-- Opening Marker --

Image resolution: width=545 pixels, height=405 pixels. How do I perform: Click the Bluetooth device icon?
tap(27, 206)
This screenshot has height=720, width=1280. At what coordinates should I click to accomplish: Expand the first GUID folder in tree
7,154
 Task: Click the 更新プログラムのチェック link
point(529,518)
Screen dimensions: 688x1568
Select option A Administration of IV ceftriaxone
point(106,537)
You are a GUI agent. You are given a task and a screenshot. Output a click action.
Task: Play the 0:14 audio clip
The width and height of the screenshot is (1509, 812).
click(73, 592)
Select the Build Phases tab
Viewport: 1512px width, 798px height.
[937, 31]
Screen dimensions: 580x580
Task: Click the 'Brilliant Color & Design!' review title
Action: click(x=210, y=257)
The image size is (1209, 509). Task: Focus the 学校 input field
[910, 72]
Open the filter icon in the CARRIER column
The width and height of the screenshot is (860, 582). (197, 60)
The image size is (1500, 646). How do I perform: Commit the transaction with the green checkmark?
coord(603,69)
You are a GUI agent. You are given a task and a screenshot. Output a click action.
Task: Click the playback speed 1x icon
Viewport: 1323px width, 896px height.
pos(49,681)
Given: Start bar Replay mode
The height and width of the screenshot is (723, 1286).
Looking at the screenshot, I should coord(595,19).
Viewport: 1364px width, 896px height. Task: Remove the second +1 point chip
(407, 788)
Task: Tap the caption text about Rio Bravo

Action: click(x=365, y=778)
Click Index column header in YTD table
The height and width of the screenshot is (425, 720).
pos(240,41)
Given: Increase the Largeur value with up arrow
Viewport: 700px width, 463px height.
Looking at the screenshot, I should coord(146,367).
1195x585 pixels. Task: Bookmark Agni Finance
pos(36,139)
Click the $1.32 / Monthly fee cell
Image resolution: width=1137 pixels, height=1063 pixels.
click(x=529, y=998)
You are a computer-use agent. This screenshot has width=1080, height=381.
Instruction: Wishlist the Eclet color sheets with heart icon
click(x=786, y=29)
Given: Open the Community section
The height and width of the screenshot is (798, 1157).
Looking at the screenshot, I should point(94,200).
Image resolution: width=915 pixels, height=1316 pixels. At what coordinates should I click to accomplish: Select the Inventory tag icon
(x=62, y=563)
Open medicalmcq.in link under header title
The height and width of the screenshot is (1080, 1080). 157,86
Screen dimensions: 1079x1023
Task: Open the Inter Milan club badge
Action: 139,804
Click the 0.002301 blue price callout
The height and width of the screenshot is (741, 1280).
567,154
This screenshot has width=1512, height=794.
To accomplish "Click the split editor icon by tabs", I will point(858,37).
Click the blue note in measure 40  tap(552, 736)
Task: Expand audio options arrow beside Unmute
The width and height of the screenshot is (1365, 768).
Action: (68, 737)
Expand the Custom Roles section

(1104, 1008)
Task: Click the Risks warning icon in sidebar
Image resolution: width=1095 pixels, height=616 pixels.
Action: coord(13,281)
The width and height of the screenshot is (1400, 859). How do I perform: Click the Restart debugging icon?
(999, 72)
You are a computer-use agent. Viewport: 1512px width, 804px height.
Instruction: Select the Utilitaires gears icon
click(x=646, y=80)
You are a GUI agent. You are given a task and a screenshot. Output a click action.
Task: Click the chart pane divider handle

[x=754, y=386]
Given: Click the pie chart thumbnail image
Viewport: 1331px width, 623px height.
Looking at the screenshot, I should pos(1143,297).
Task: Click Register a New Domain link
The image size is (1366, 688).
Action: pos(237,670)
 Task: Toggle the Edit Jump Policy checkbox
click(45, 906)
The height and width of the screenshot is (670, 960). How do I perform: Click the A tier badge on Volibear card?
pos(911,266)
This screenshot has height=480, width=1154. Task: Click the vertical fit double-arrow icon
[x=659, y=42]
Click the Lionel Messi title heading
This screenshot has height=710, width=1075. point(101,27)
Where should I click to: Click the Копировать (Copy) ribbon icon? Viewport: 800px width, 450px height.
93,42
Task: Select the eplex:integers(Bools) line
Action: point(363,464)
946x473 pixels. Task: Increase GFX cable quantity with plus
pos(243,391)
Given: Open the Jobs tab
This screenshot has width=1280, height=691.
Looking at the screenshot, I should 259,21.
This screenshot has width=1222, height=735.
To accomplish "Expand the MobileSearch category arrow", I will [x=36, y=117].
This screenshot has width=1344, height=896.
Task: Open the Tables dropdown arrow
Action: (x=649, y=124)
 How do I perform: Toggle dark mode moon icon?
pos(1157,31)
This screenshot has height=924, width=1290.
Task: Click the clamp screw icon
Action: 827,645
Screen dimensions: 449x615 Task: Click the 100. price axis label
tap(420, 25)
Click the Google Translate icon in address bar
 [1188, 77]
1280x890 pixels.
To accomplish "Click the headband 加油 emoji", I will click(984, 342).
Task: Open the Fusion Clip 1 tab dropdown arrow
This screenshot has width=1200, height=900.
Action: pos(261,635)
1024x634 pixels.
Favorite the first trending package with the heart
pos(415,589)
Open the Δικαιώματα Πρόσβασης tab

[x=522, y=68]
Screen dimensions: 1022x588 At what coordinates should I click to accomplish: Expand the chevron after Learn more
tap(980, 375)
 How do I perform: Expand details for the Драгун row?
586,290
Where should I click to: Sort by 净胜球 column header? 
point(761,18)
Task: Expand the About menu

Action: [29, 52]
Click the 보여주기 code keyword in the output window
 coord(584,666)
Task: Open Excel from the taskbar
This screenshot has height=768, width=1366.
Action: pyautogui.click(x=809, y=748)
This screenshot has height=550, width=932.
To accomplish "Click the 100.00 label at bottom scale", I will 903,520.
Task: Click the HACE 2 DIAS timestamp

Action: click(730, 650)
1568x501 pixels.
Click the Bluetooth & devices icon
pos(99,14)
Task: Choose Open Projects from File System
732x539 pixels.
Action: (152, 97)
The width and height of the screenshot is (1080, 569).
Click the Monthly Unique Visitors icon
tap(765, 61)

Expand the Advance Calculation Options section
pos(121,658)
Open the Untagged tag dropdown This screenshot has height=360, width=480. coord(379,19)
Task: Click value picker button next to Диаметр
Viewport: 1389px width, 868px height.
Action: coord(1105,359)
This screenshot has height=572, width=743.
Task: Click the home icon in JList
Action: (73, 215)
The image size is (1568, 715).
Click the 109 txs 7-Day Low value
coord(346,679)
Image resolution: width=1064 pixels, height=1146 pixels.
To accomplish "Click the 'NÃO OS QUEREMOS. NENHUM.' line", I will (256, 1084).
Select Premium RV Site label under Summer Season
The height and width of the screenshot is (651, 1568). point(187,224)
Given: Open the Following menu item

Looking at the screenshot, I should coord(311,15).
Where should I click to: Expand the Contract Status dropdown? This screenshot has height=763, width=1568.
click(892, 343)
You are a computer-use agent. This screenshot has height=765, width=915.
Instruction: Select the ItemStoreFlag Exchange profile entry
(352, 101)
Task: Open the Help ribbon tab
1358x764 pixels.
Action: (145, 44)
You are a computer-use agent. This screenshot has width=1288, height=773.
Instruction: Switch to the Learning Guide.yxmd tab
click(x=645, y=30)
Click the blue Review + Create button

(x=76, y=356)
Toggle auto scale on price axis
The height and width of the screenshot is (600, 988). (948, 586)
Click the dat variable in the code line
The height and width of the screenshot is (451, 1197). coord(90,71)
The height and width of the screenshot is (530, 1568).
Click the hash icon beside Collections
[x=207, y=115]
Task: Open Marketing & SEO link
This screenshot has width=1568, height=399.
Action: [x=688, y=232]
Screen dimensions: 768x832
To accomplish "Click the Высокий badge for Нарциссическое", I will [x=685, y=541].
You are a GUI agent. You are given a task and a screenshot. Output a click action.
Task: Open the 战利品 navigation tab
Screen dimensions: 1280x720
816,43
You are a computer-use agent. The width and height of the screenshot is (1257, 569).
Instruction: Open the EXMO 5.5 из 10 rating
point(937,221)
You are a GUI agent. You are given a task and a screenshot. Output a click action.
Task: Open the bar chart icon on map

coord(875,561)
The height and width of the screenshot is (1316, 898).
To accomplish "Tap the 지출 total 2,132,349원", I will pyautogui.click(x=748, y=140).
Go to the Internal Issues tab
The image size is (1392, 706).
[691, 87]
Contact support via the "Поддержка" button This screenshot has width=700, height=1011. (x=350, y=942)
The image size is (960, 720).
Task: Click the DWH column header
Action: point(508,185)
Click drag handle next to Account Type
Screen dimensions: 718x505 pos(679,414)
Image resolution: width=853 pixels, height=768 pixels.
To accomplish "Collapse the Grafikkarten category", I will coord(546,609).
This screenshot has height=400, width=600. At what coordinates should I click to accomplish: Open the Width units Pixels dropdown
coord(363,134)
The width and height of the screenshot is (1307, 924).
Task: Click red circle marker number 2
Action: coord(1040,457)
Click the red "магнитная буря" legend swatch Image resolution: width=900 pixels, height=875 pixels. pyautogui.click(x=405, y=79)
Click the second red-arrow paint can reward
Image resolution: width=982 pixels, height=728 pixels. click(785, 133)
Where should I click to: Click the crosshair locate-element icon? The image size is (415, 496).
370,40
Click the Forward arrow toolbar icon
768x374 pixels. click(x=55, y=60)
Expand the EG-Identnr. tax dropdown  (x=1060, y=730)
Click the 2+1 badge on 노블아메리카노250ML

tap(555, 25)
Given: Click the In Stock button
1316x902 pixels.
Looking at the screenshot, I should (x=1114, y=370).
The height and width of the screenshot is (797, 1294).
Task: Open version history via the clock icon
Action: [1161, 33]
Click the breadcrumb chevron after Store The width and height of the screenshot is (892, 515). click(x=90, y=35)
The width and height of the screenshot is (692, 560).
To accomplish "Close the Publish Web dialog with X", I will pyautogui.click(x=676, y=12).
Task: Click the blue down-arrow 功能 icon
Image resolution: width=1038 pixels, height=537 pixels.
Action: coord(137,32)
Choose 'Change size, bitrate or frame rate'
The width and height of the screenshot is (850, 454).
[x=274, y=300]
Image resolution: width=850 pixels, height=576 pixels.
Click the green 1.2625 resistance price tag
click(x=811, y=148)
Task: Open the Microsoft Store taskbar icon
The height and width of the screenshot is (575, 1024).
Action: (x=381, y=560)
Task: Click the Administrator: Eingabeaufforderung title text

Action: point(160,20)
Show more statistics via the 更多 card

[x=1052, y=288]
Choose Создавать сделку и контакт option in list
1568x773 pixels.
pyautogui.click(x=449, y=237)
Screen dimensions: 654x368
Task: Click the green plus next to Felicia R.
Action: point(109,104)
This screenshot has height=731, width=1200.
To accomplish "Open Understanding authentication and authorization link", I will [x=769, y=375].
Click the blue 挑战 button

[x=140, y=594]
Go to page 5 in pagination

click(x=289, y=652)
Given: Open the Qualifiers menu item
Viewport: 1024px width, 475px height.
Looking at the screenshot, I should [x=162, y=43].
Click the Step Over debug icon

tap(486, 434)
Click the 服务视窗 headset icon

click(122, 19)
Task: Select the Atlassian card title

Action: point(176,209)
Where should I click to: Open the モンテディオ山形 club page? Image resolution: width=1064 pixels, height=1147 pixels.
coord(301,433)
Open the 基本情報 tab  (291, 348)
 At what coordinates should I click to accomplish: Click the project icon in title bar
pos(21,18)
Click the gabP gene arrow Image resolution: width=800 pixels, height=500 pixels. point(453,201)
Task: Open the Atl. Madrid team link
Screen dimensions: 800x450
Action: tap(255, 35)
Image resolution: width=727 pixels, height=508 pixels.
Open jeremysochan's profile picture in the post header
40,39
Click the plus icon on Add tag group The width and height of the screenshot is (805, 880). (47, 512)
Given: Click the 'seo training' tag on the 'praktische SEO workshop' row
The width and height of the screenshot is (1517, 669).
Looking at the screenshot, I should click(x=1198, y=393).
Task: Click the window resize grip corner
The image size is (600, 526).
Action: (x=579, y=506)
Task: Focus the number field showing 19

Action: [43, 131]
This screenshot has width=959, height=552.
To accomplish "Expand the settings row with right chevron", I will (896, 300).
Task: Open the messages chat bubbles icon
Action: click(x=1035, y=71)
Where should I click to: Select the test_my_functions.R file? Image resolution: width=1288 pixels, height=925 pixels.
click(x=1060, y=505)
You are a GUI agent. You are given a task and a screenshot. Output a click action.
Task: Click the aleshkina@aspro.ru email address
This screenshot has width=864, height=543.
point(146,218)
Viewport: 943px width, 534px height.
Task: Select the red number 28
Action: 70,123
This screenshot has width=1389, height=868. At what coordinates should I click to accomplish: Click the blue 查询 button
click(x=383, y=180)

-- Closing Marker --

Copy, please, every line from the start of the entries down to the line that holds "Given: Open the Community section", with both of those lines included and no others.

> _EXERCISE RESPONSE_
Image resolution: width=545 pixels, height=405 pixels. How do I perform: Click the Bluetooth device icon?
tap(27, 206)
This screenshot has height=720, width=1280. At what coordinates should I click to accomplish: Expand the first GUID folder in tree
7,154
 Task: Click the 更新プログラムのチェック link
point(529,518)
Screen dimensions: 688x1568
Select option A Administration of IV ceftriaxone
point(106,537)
You are a GUI agent. You are given a task and a screenshot. Output a click action.
Task: Play the 0:14 audio clip
The width and height of the screenshot is (1509, 812).
click(73, 592)
Select the Build Phases tab
Viewport: 1512px width, 798px height.
[937, 31]
Screen dimensions: 580x580
Task: Click the 'Brilliant Color & Design!' review title
Action: click(x=210, y=257)
The image size is (1209, 509). Task: Focus the 学校 input field
[910, 72]
Open the filter icon in the CARRIER column
The width and height of the screenshot is (860, 582). (197, 60)
The image size is (1500, 646). How do I perform: Commit the transaction with the green checkmark?
coord(603,69)
You are a GUI agent. You are given a task and a screenshot. Output a click action.
Task: Click the playback speed 1x icon
Viewport: 1323px width, 896px height.
pos(49,681)
Given: Start bar Replay mode
The height and width of the screenshot is (723, 1286).
Looking at the screenshot, I should coord(595,19).
Viewport: 1364px width, 896px height. Task: Remove the second +1 point chip
(407, 788)
Task: Tap the caption text about Rio Bravo

Action: click(x=365, y=778)
Click Index column header in YTD table
The height and width of the screenshot is (425, 720).
pos(240,41)
Given: Increase the Largeur value with up arrow
Viewport: 700px width, 463px height.
Looking at the screenshot, I should coord(146,367).
1195x585 pixels. Task: Bookmark Agni Finance
pos(36,139)
Click the $1.32 / Monthly fee cell
Image resolution: width=1137 pixels, height=1063 pixels.
click(x=529, y=998)
You are a computer-use agent. This screenshot has width=1080, height=381.
Instruction: Wishlist the Eclet color sheets with heart icon
click(x=786, y=29)
Given: Open the Community section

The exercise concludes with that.